第一章 祈りながら生きてる

第1話 自称運命神とステテコ。



「――さっきから無理無理って。アクセル君の方から提案してもらって、ワシも考える! それが『いってこい』の関係や! ええモノできませんよ? いかにいってこいできるかでしょう!? 神と人と!!!」


 運命神と名乗った目の前のおっさんの言説も、いよいよ訳の分からない所まできていた。おっさんの声は更に勢いを増し、身振りはどんどん過激になっていく――。



 曰く『特別な異能をあげるから、転生して異世界に現れる脅威を防いで欲しい』とのことで始まった議論ではあった。


 当初は俺も、『これは例のヤツだ』と、来世で約束されたチート能力と最高の暮らしの代償に、何かの義務を押し付けられることもやぶさかでは無いなと、内心ニヤニヤしていた。
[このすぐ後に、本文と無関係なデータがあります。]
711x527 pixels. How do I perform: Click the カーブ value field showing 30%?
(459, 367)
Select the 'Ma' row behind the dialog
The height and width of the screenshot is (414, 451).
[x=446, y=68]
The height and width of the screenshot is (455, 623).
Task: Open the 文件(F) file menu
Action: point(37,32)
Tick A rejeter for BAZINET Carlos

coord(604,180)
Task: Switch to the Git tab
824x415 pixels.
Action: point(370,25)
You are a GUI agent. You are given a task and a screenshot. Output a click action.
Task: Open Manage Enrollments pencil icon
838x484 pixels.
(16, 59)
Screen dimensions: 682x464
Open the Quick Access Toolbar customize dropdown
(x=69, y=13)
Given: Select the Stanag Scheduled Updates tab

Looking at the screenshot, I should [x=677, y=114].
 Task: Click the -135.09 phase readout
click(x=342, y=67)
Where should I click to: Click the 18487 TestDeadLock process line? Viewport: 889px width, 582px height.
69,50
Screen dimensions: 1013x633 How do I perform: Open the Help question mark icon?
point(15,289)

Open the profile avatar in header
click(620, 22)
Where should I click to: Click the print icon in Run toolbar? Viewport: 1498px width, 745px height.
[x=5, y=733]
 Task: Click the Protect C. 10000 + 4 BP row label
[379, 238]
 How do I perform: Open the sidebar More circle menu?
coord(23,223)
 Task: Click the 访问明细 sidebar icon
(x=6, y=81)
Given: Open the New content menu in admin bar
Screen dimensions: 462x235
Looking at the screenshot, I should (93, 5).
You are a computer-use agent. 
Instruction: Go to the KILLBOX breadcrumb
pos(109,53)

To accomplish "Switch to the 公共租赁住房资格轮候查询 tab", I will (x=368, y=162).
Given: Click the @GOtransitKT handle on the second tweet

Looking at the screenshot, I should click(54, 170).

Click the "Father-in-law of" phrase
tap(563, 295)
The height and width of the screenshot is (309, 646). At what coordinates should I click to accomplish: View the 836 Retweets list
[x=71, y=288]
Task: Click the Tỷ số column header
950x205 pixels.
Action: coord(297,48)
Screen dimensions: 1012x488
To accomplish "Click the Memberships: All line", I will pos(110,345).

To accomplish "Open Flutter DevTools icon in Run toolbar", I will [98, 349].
 しかしながら、『地を焼き尽くし、海も山も割る』という魔王相手に、あやうく『よく切れて、切ったモノが刃に引っ付きにくい剣』一本を押し付けられて「ほな、魔王を散らかしにいってらっしゃい」と送り出される直前で夢から覚めた。


 神が震えるバケモノ相手に人間の身で、『アイデア商品の穴あき包丁』やら、『何かと便利な魔法』だので一体何ができるんだ。


 まずもって「魔王を散らかしに行く」というところで既に、なんのこっちゃわからん。


 その後も、神の口から次々提案された転生ボーナスたる『異能』候補のクズさ加減に必死に抗い今に至る――。




 俺は議論を立て直すべく、本日100度目にも感じる反論をした。


「だから何度も言ってるじゃないですか! 魔王相手にふさわしい異能を出してって! だいたい資料に書いてないの!? 俺がどう死んだか。ボコボコよ? 敵さんすごい数まだまだいたし」


「はぁ? ……そもそもアクセル君はどうして死んでん? 戦争でー、いう話やけども、結局何がアカンかったんや?」


 剣も魔法も人並み以上に修めてはいた。だが抗いようのない敵の数と質。まさに最終戦争の名にふさわしい負け戦だった。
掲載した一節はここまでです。